Il rappelle le propos du Colonel Ziegler disant que Genève n’est rattachée à la Suisse que par un fil qu’on couperait avec des ciseaux et que ce fil ne doit jamais être coupé. Il montre historiquement Genève, capitale économique de tout le pays de Savoie et supplie le Conseil fédéral de prendre garde aux conséquences d’une rupture.
M. Didier montre que la composition de la délégation est la fidèle expression du peuple genevois unanime.
Anciennement à Genève on rejetait tout ce qui venait de Berne; à présent la Confédération n’a pas de meilleur soutien que le canton de Genève. Si la question des zones n’est pas résolue, il y aurait du jour au lendemain un changement à vue d’œil.
Il supplie le Conseil fédéral de croire que la situation est très sérieuse.
La démarche du Conseil d’Etat est exceptionnelle. Elle répond à une situation dont il faut que le Conseil fédéral se rende compte.
M. Boissonnas estime qu’il ne s’est jamais dit à Berne des paroles aussi graves que celles qui se disent dans cette salle. Il rappelle les traditions historiques de la Suisse, la politique de Berne, Zurich, Fribourg, Soleure tendant à travers les siècles une main secourable à Genève.

» DONNÉES FOURNIES:
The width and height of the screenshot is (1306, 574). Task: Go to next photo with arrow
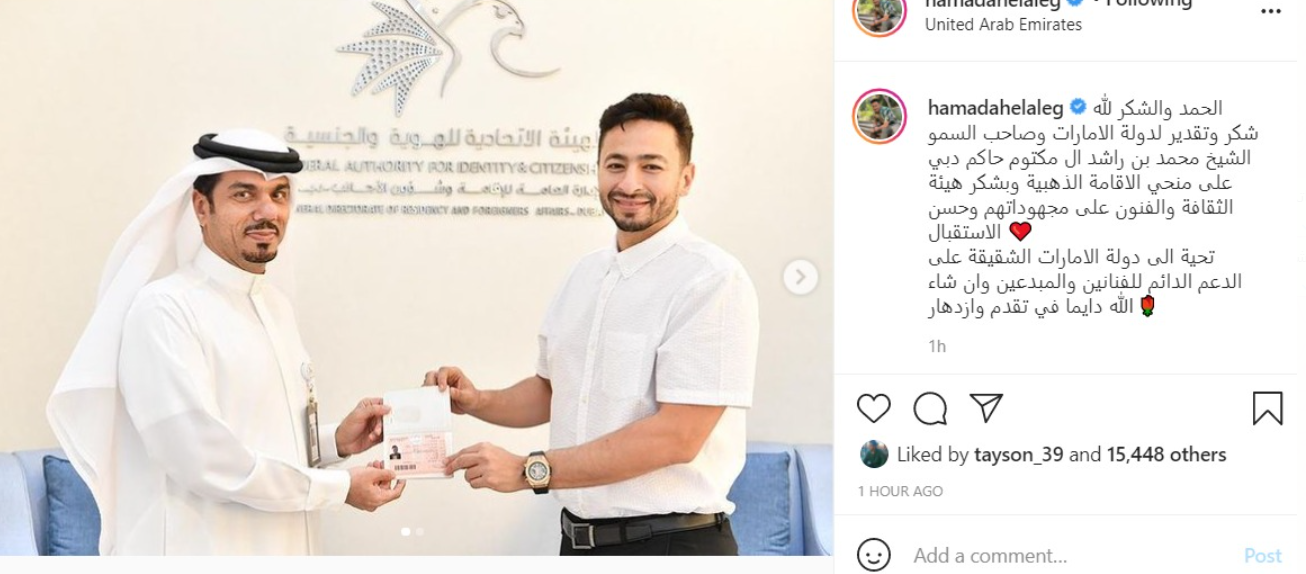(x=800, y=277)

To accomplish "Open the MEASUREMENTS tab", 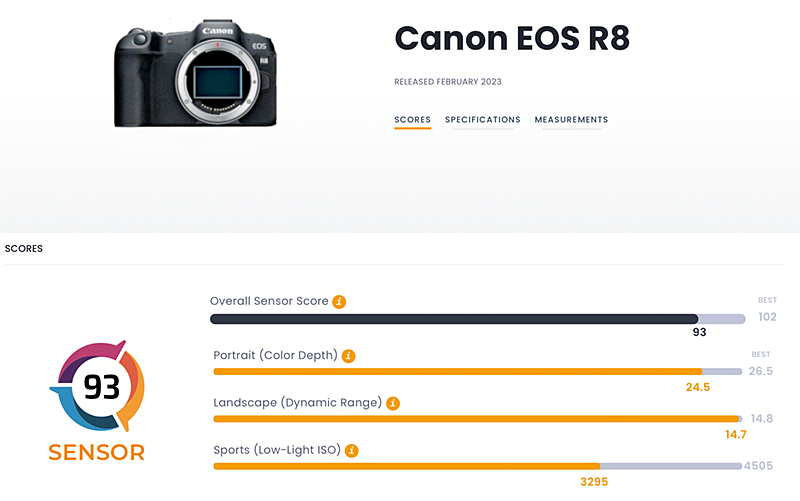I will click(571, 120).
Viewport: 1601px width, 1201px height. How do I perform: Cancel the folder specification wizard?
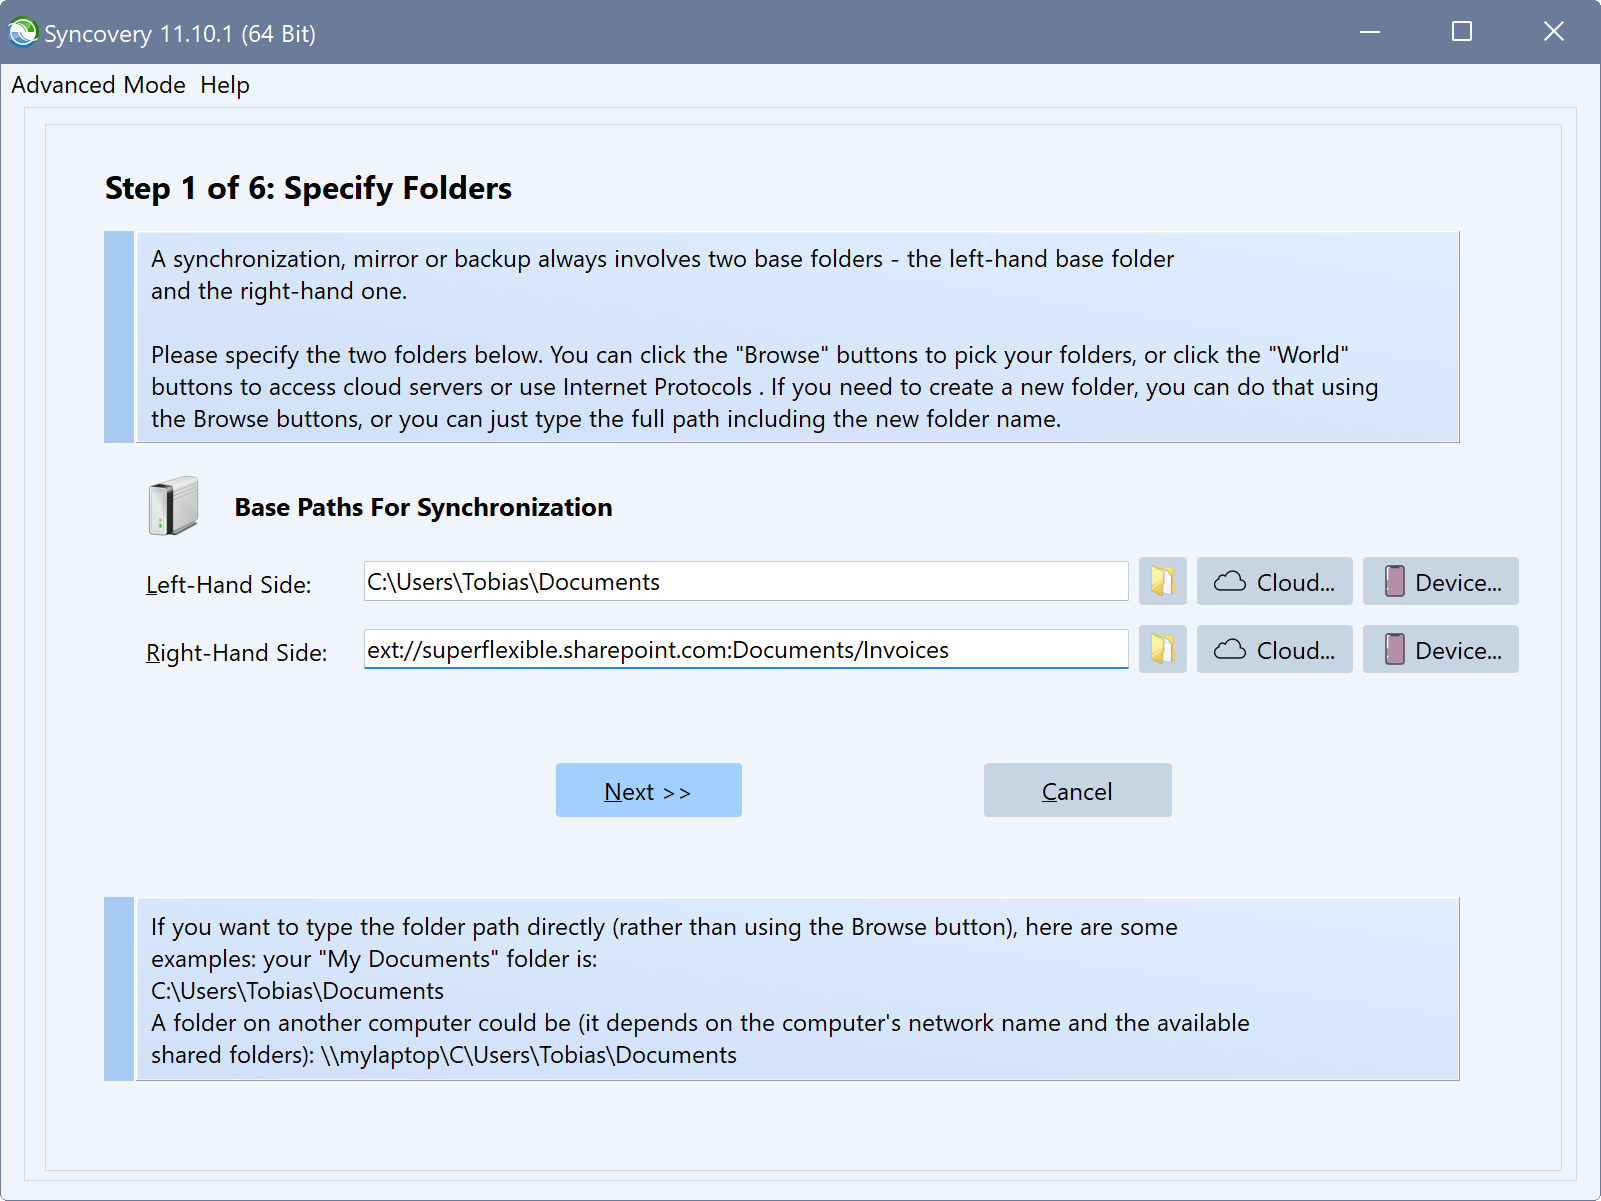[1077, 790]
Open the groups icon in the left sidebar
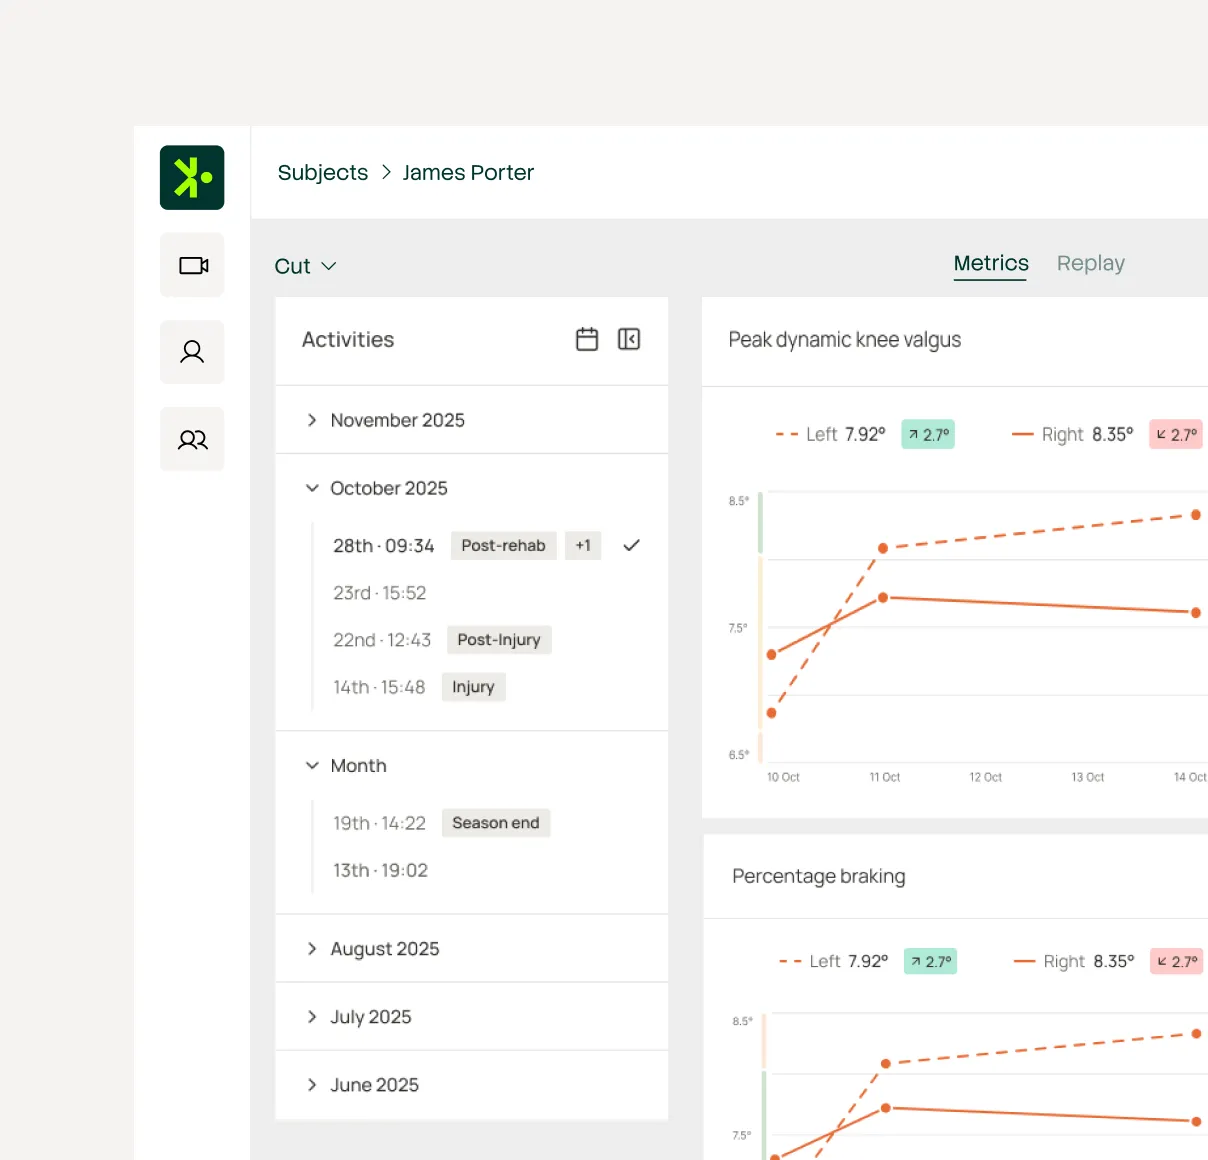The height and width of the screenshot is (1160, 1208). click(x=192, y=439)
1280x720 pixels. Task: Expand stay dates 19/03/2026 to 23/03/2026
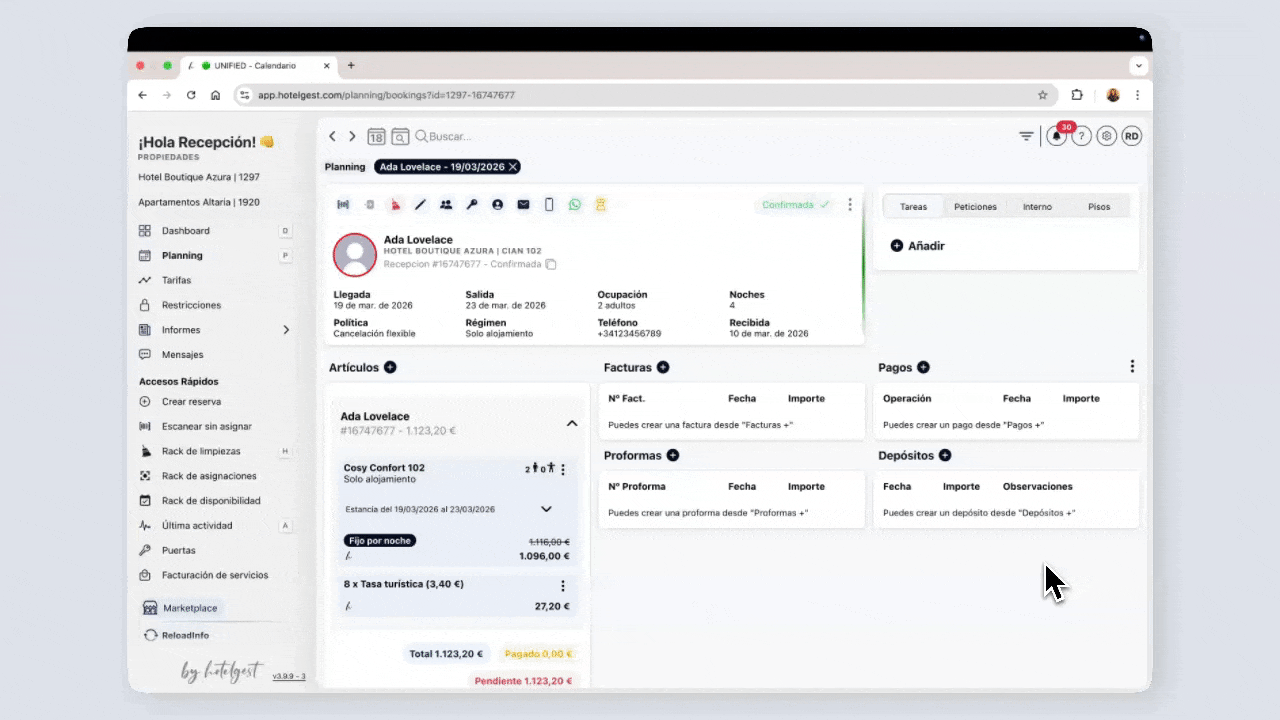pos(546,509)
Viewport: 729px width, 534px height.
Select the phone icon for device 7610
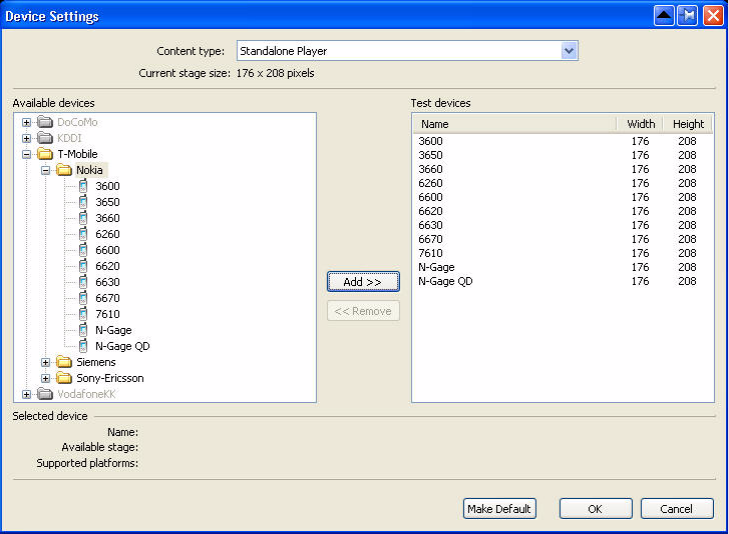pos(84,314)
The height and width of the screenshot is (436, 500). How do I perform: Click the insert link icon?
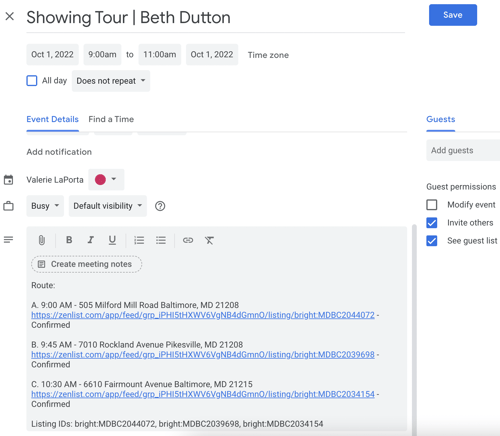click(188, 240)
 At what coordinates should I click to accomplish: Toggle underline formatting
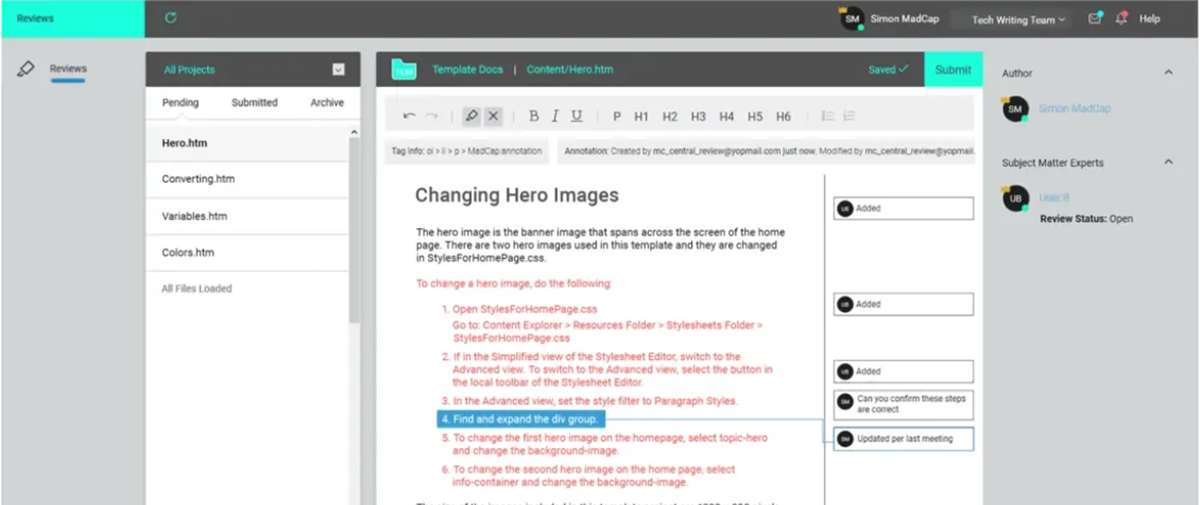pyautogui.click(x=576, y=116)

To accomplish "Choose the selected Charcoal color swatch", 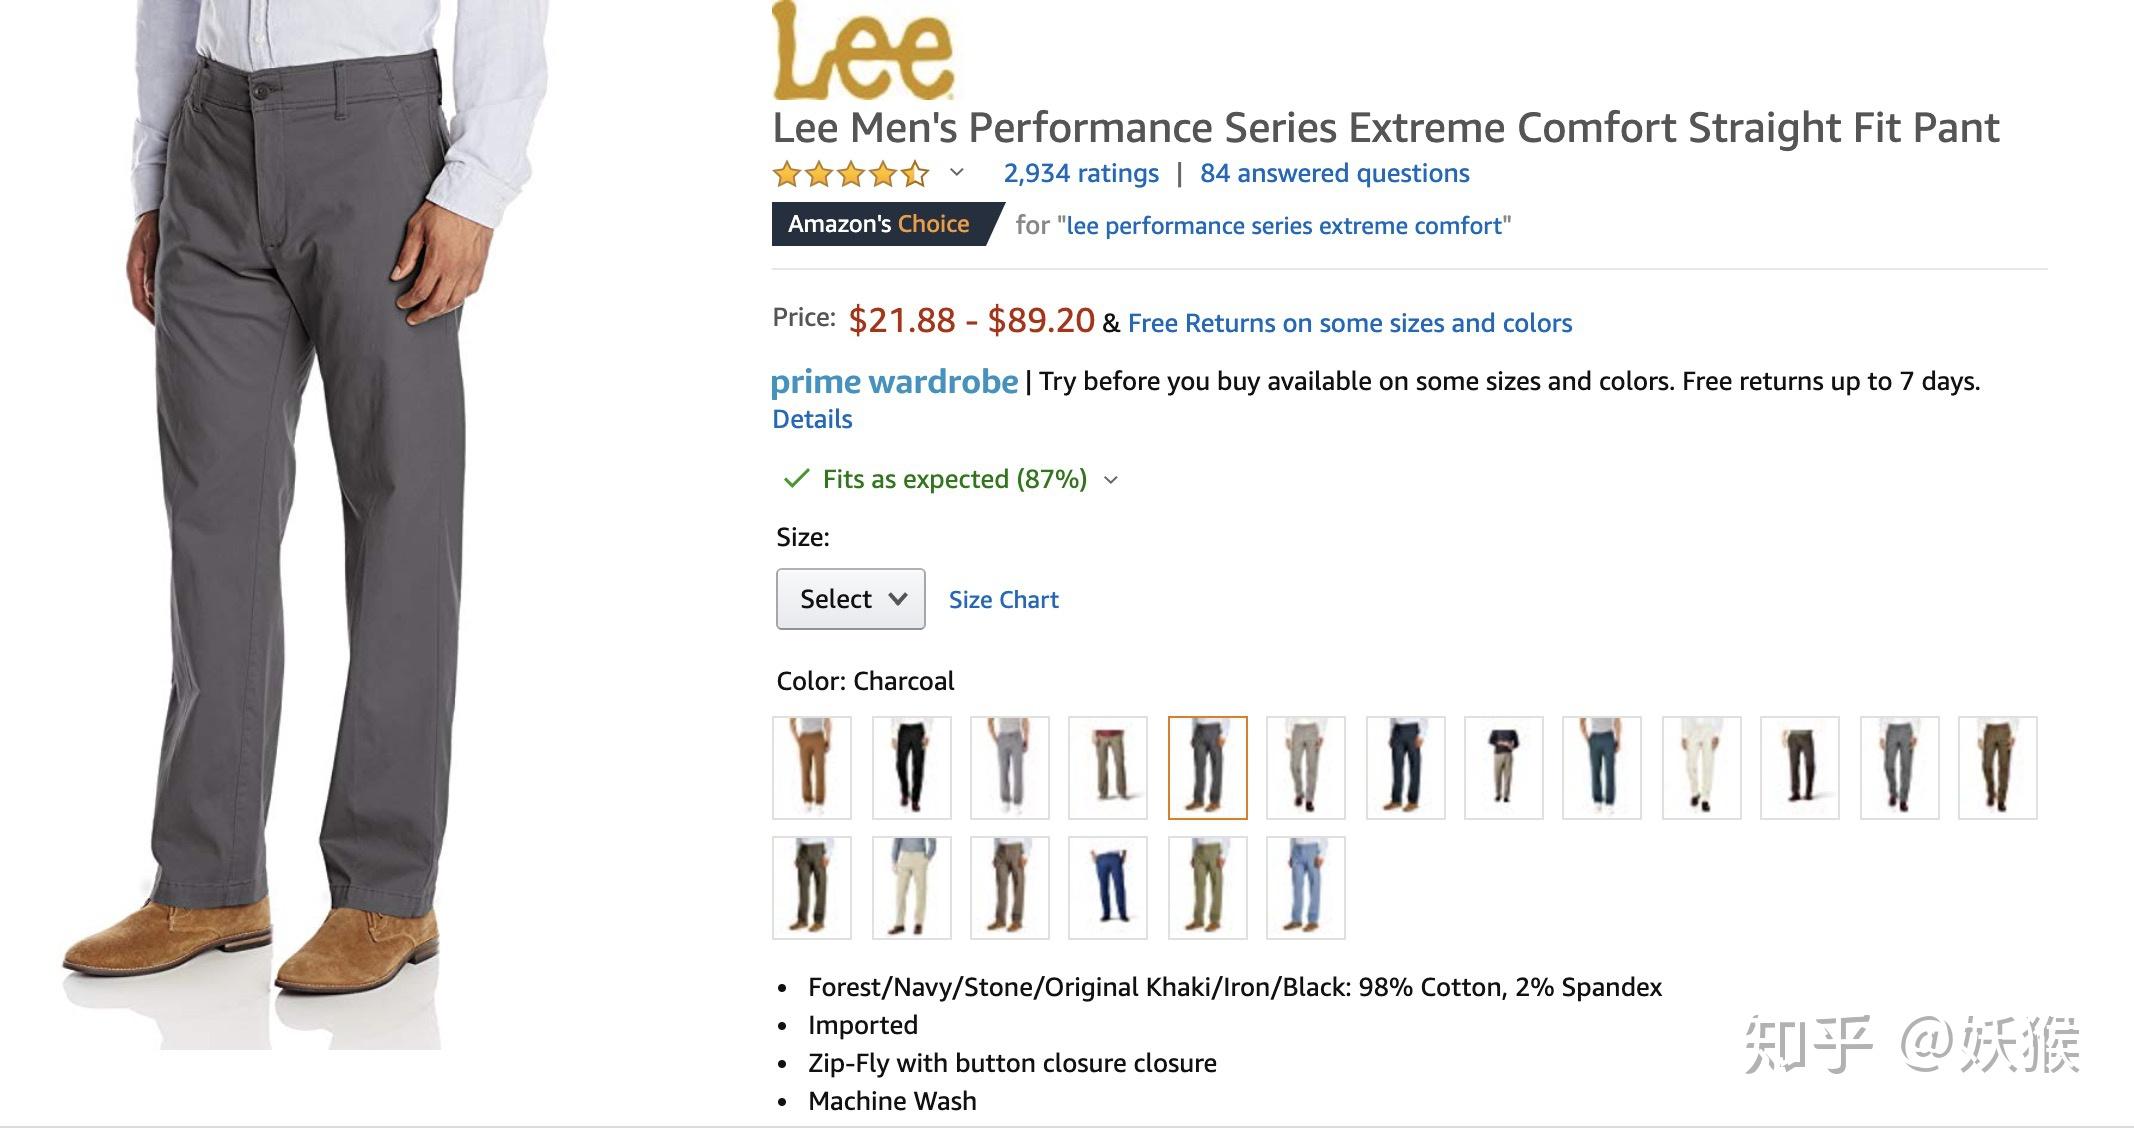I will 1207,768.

» CONSIGNE: Pouvez-vous reproduire à l'identique le passage du texte fourni qui va de « Il rappelle le propos » jusqu'à « conséquences d’une rupture. » inclus ? Appuyez-vous uniquement sur le texte fourni.

» RÉPONSE:
Il rappelle le propos du Colonel Ziegler disant que Genève n’est rattachée à la Suisse que par un fil qu’on couperait avec des ciseaux et que ce fil ne doit jamais être coupé. Il montre historiquement Genève, capitale économique de tout le pays de Savoie et supplie le Conseil fédéral de prendre garde aux conséquences d’une rupture.